It is a faith that has been tested many times in my own life. Too often, I have been called upon to be strong in the face of great personal tragedy. Ironically, these tragedies have always gone hand in hand with personal or professional triumphs. To have the best moments of my life so interwoven with the worst ones is a strange and painful symmetry.
I have prayed a great deal, and in those prayers, I have asked why these things have happened to me and my family. One answer came during my darkest hour. In 1981, my fourteen-month old daughter, Nina, lay in the hospital, fighting for her life. A missed diagnosis of spinal meningitis left her brain hopelessly damaged; my happy, dancing baby girl would never walk or talk again.
In those early days, just after she was devastated, I looked to every quarter for comfort and counsel. A priest, passing me in the hospital chapel one night, suggested that perhaps this terrible thing had happened so that I could go on to inspire others, to give them hope.

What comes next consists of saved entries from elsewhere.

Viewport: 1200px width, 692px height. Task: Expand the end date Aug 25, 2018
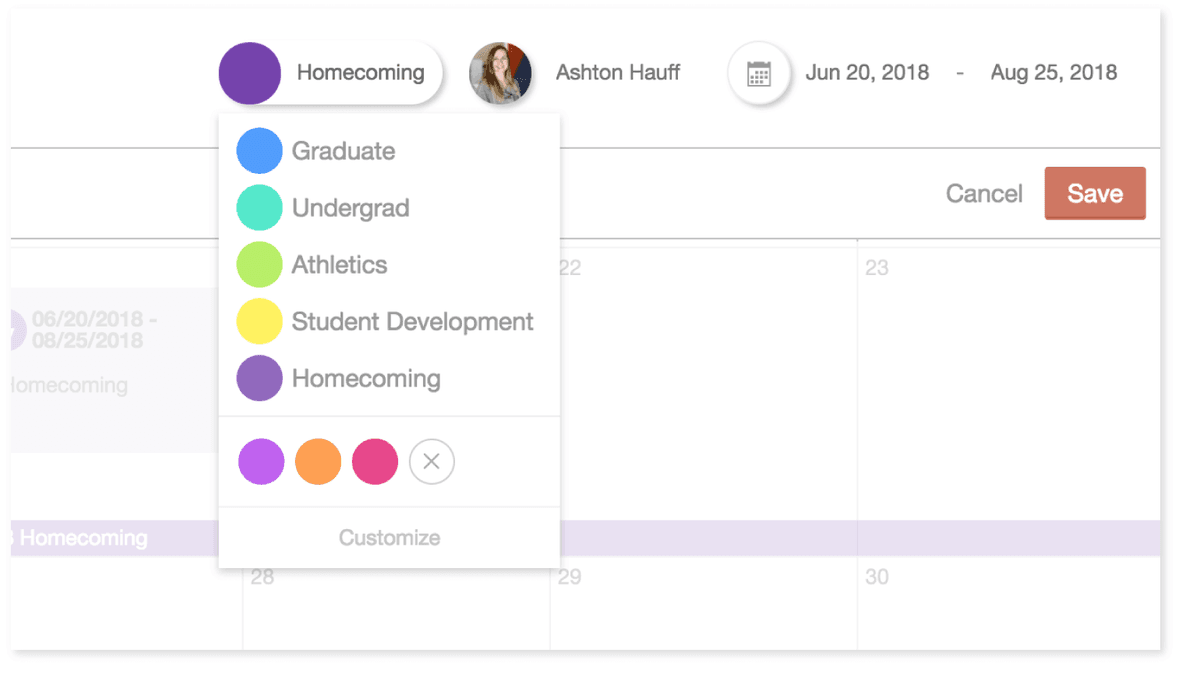(x=1053, y=72)
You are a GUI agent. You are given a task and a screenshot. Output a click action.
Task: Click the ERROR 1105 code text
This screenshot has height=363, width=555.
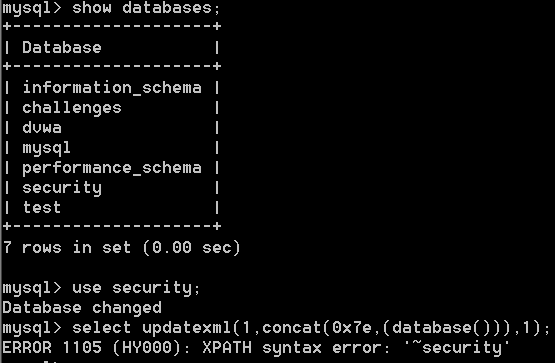tap(52, 347)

It spoke to something I already believed. From childhood, I had believed that I had a purpose on this earth: to give hope to those without hope, strength to those whose strength had failed. At the time, the price seemed far too steep. It was not until more than twenty years later, when my own life was in danger, that I truly appreciated what that priest had said, when a woman I had never met reached out to comfort me.
To rise and give hope. Whether by bringing pride to a small, historically black school through basketball excellence or simply by believing in a young woman even after she has stopped believing in herself, I have been able to achieve that purpose in my life. But I believe that the time has come to widen the circle.